People are anxiously awaiting my decision as to who the next head of the Fed will be....
— Donald J. Trump (@realDonaldTrump) October 27, 2017
🎥https://t.co/PEj1KNYcAO
Trump even took an informal poll of Republican senators asking them to raise a hand for Powell or for John Taylor, another candidate and a Stanford economist who has been highly critical of the Fed’s low interest rate policy. (“I don’t think that’s a very good way to pick a Fed chair, so I declined to participate,” Senator Bob Corker of Tennessee, a frequent Trump critic, told the New York Times.)
At the same time Trump built tension by hinting that Yellen could stay on. “I think she’s terrific. We had a great talk,” Trump told Fox Business last week. “In one way I have to say, you like to make your own mark, which is maybe one of things that she’s got a little bit against her.”
If confirmed Powell will succeed Yellen in February, when her four-year term as Fed chief expires.
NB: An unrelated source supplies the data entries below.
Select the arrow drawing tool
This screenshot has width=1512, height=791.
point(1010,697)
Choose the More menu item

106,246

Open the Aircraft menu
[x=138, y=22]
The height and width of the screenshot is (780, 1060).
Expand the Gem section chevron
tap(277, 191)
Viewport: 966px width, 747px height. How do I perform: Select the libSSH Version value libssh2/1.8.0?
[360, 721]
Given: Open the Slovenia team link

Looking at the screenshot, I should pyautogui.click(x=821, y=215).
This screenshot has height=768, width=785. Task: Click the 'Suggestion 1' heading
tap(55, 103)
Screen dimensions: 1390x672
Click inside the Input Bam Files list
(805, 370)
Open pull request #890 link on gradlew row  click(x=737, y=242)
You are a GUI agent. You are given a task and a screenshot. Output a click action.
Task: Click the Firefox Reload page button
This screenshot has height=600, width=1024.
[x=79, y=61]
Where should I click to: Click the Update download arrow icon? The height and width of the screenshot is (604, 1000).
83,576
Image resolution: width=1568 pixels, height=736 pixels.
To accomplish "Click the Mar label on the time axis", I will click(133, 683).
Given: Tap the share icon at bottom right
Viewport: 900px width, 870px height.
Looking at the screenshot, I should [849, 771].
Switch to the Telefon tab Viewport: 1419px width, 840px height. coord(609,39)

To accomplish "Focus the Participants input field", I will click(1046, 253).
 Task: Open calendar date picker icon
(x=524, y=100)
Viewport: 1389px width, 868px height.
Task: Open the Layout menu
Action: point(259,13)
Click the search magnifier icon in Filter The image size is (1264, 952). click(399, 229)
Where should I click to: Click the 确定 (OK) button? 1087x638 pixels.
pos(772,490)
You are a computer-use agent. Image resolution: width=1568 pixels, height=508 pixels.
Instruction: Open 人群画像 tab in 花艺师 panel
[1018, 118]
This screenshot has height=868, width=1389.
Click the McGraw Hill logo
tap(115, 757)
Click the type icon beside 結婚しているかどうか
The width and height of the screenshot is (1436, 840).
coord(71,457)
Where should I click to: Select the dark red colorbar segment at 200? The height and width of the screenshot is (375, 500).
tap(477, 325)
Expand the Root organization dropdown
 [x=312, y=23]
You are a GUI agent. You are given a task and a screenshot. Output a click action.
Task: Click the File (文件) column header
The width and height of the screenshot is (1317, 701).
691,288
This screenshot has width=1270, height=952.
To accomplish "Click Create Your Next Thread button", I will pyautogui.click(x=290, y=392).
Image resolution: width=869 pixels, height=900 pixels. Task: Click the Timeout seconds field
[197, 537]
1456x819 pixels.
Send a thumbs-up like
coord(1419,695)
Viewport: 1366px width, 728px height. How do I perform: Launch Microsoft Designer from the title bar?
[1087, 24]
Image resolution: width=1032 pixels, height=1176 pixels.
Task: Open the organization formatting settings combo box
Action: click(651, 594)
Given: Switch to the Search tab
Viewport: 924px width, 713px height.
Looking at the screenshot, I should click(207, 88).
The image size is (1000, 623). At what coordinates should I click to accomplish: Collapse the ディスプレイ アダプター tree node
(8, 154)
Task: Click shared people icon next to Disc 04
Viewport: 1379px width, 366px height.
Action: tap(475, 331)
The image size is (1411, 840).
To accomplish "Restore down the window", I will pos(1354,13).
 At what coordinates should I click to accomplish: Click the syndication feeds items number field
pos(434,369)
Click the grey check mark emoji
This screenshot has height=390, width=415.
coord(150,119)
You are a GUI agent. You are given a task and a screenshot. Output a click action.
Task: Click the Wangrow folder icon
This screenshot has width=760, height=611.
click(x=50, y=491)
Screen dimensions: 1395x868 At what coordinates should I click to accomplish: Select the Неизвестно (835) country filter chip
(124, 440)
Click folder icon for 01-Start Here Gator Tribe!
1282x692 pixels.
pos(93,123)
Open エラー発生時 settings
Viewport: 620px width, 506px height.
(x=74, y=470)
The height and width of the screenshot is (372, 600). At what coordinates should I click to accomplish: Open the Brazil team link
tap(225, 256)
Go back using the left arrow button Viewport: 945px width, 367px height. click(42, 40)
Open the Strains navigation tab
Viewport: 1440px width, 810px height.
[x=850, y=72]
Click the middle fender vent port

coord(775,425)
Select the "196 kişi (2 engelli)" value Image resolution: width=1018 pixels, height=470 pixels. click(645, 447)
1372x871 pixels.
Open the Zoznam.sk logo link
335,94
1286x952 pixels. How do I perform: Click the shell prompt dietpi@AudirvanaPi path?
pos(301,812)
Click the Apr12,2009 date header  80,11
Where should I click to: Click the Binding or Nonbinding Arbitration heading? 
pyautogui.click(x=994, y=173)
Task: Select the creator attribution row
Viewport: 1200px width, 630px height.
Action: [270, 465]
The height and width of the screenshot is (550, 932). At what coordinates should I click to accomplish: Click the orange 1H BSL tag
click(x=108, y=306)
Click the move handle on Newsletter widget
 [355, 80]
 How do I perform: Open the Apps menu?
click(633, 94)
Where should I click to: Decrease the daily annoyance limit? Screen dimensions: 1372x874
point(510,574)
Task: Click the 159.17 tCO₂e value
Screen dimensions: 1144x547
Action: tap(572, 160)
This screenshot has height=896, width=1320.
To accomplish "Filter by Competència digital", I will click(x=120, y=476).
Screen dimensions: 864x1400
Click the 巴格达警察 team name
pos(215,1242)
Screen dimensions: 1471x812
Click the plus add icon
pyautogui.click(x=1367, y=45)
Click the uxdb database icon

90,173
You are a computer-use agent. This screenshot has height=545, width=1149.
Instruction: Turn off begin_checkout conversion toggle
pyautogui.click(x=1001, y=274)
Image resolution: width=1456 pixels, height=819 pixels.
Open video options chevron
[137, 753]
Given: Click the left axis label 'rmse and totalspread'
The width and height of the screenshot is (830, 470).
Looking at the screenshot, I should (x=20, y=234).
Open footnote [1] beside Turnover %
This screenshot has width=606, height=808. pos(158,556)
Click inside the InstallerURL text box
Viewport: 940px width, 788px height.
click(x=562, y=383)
While the decision goes against precedent – since the second world war, every Fed chair who completed a first term has been nominated for a second – Powell is not a change candidate. An Obama appointee, whom the former president called “tremendously qualified”, Powell has consistently voted with Yellen to keep rates low and only raise them cautiously.
But in some ways Powell is an unusual pick. A lawyer by training, he graduated from Georgetown and was editor-in-chief of the Georgetown Law Journal, and would be the first Fed chairman in three decades without a PhD in economics.
Yellen has a PhD in economics from Yale and taught at Harvard and the LSE before serving as chair of Bill Clinton’s council of economics. From there, she went on to head the San Francisco Fed before Obama appointed her as the first woman to head the central bank.
Before joining the Fed board, Powell made a fortune working as an investment banker for the Carlyle Group and is the richest member of the Fed’s board with a fortune estimated between $21.3m and $72.2m, according to disclosure forms, making him the richest member of the Fed’s board.
Powell and Yellen might have very different backgrounds but they have been in broad agreement on economic policy. Both consistently voted to keep interest rates low and to raise them only gradually as the economy escaped the clutches of the great recession. Powell has voted in favor of every Fed policy decision since his appointment in 2012.
Regulation may be one area where Powell will differ from Yellen. True to his Republican roots, Powell has intimated he would like to loosen the government’s grip on the financial sector.
In June, Powell told the Senate he was cautiously looking at how regulators could streamline the Volcker rule, regulations brought in after the financial crisis to prevent making overly risky bets like the ones that caused the crisis.
“I don’t think what we’re talking about here amounts to broad deregulation,” Powell said. “I think it amounts to making regulation more efficient, protecting the important gains we’ve made [since the financial crisis]. We’re not really talking about some massive program here.”
He has also suggested that the rules mandating more supervision by boards may also be too onerous and that the role of the board was “one of oversight, not management”.